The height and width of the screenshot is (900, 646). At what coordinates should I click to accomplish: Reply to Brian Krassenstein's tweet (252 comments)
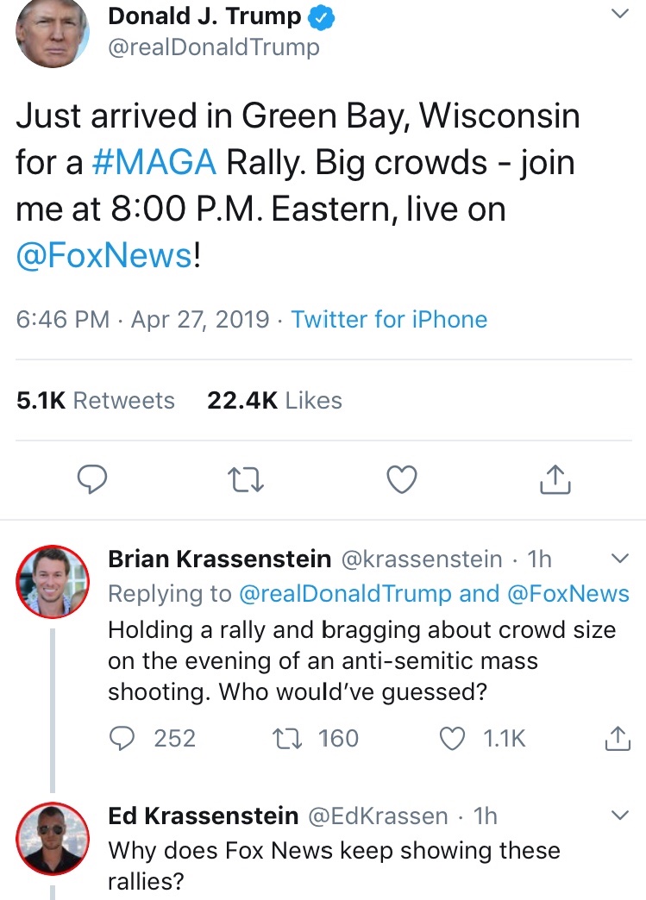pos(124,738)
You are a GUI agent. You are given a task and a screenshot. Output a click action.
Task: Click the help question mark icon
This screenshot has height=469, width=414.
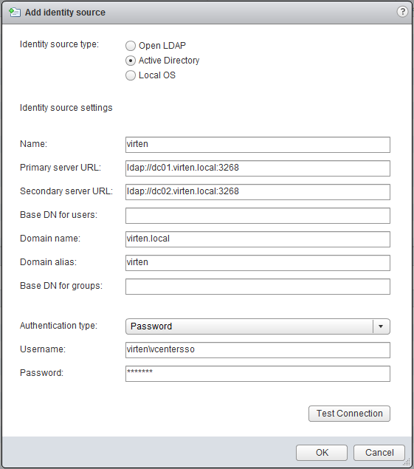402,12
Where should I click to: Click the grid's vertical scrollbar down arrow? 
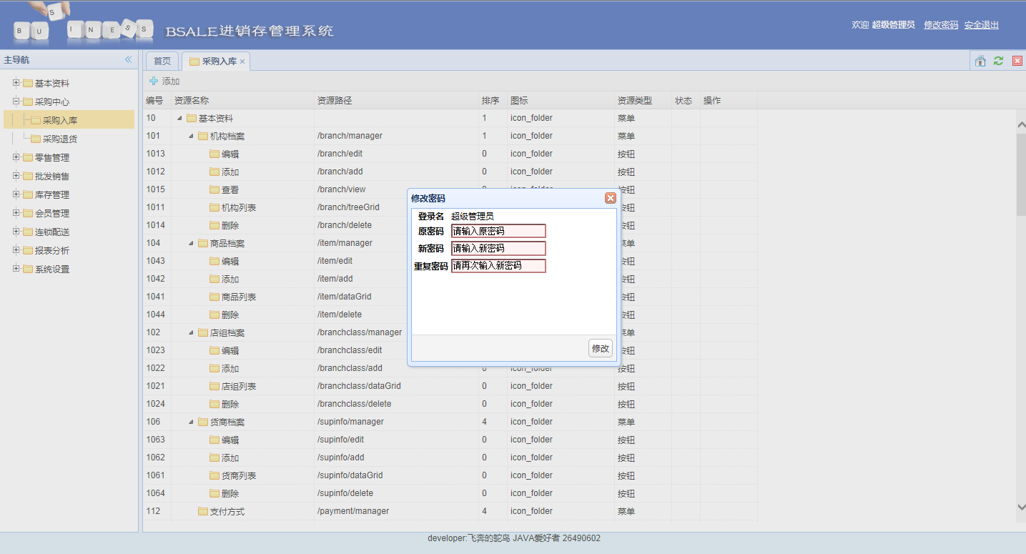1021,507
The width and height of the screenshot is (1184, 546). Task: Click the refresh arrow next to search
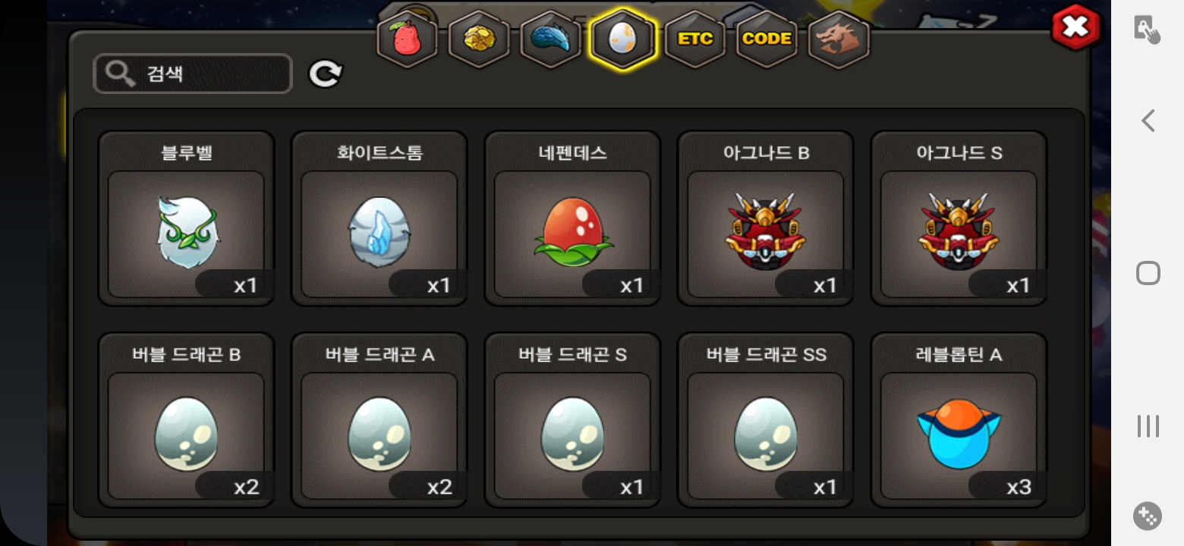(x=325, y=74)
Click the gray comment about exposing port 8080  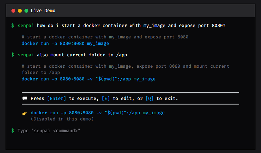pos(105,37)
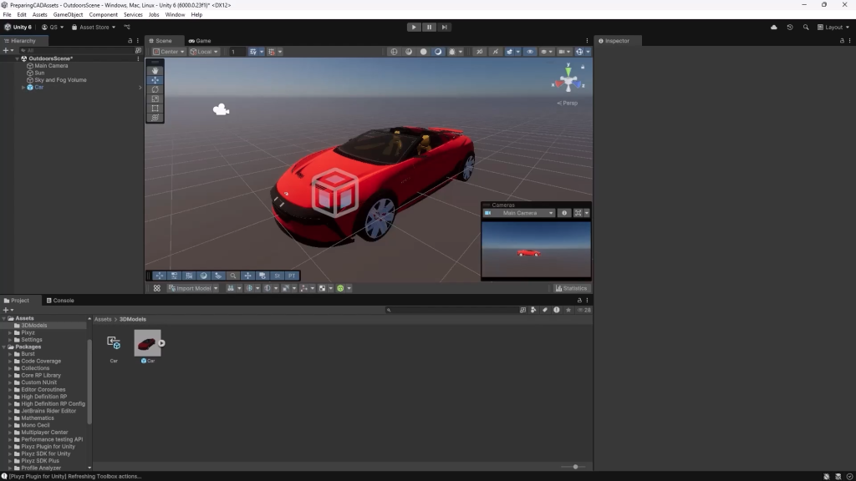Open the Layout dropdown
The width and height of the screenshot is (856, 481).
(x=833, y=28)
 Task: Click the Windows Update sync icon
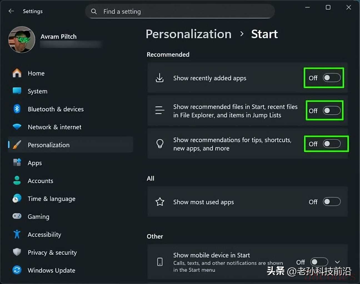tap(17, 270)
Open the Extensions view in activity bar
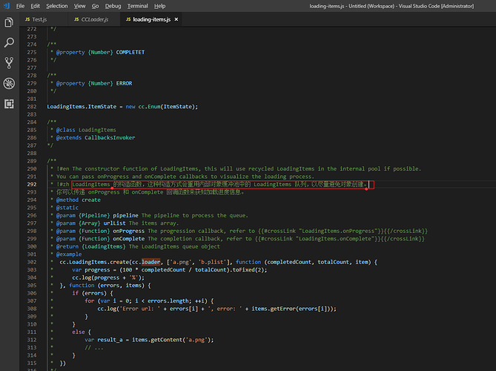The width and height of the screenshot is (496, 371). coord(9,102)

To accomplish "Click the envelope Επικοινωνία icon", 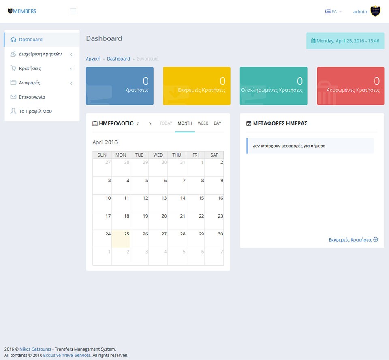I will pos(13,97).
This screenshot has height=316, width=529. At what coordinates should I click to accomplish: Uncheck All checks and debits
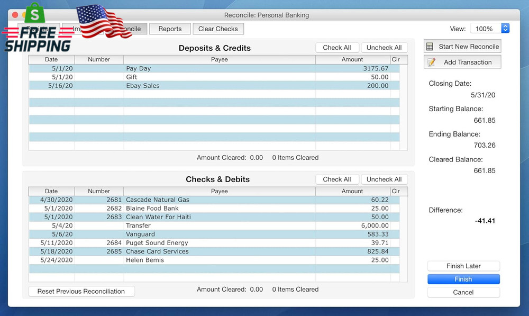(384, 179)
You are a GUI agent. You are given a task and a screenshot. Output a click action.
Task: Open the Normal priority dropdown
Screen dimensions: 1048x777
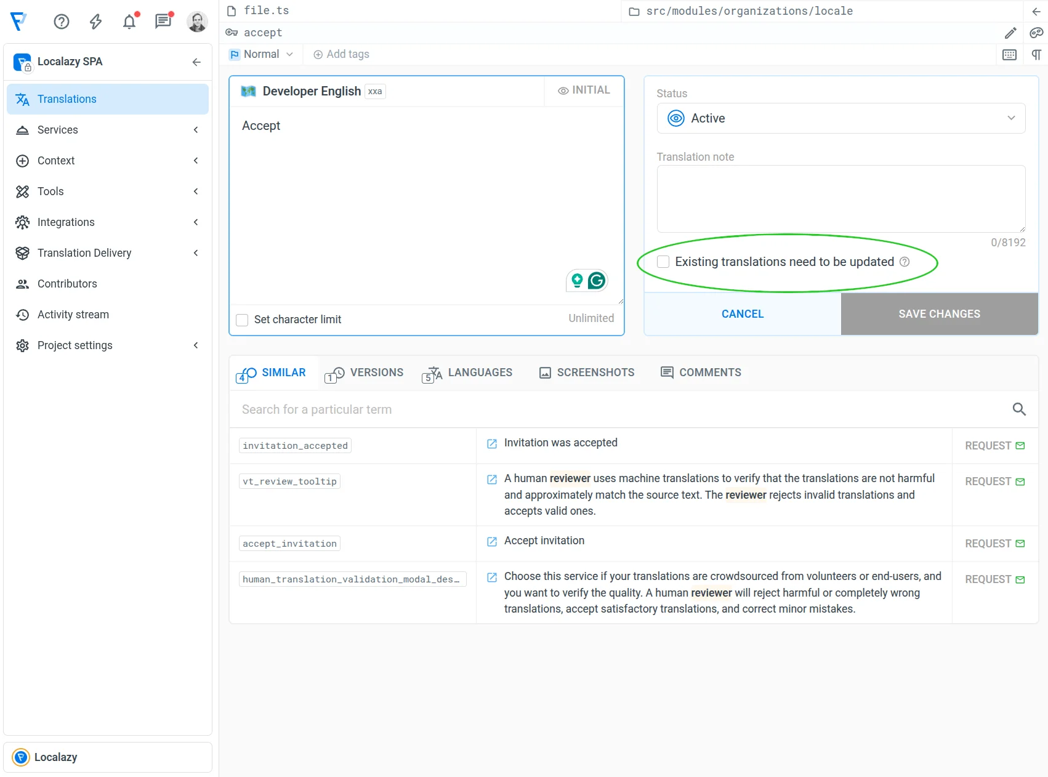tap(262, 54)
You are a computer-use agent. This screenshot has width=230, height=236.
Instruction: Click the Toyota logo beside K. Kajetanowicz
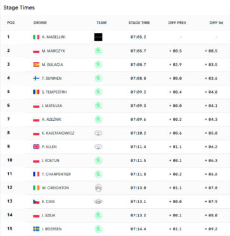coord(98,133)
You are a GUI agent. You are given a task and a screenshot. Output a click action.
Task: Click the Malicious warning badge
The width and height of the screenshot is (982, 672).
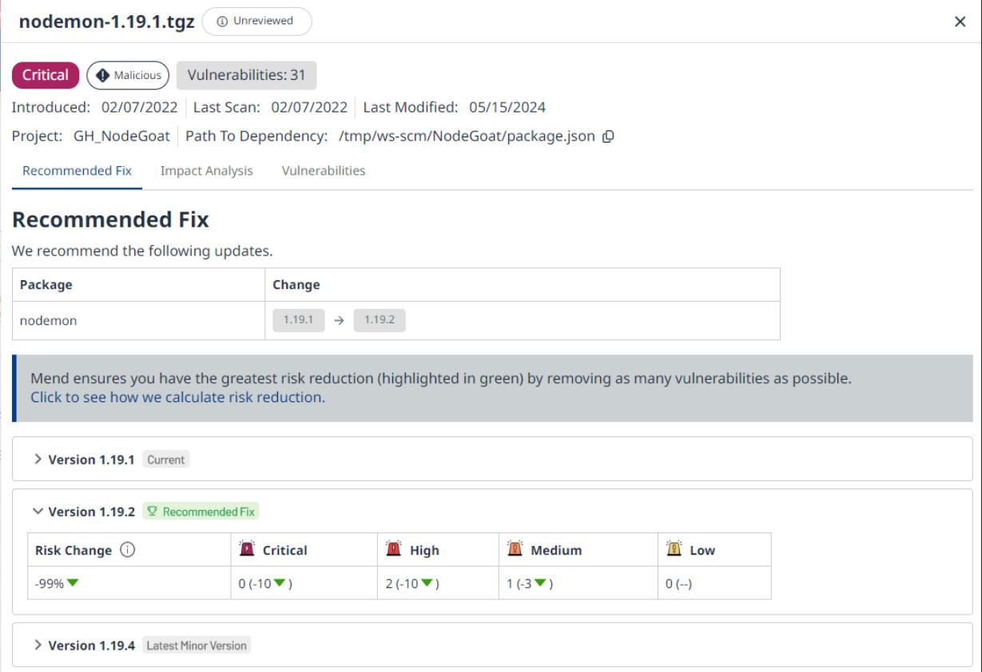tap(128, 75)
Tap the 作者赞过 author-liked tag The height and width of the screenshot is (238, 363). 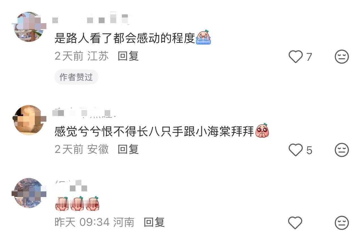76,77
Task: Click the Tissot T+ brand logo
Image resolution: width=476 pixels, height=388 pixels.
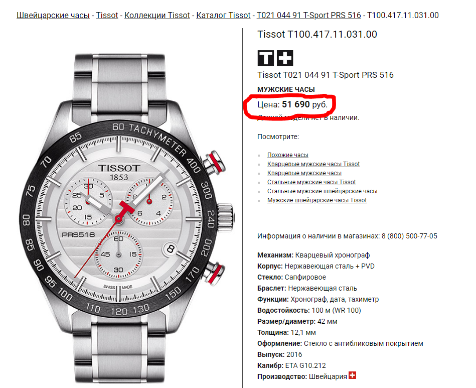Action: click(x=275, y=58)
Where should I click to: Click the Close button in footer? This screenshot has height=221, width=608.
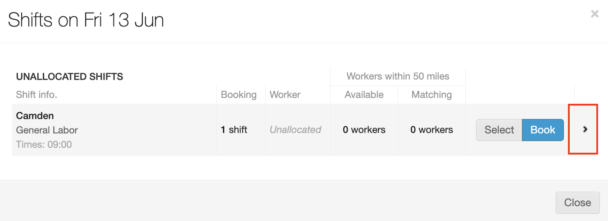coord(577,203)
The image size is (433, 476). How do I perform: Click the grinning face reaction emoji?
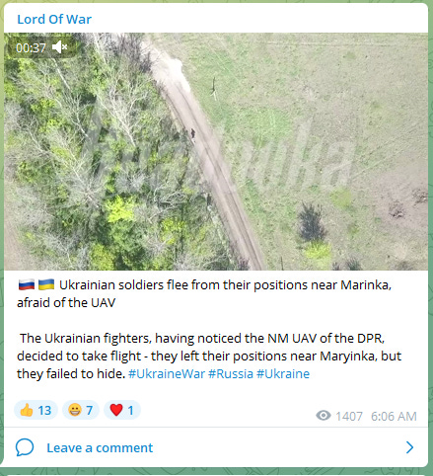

Work required:
Return, exactly as they appear, the lines from the line containing "Where should I click to: Click the Close" through the end of the records above, both ends included, without pictures.

Response for this exercise:
Where should I click to: Click the Close button in footer? This screenshot has height=221, width=608.
coord(577,203)
The image size is (433, 476). How do I perform: Click the grinning face reaction emoji?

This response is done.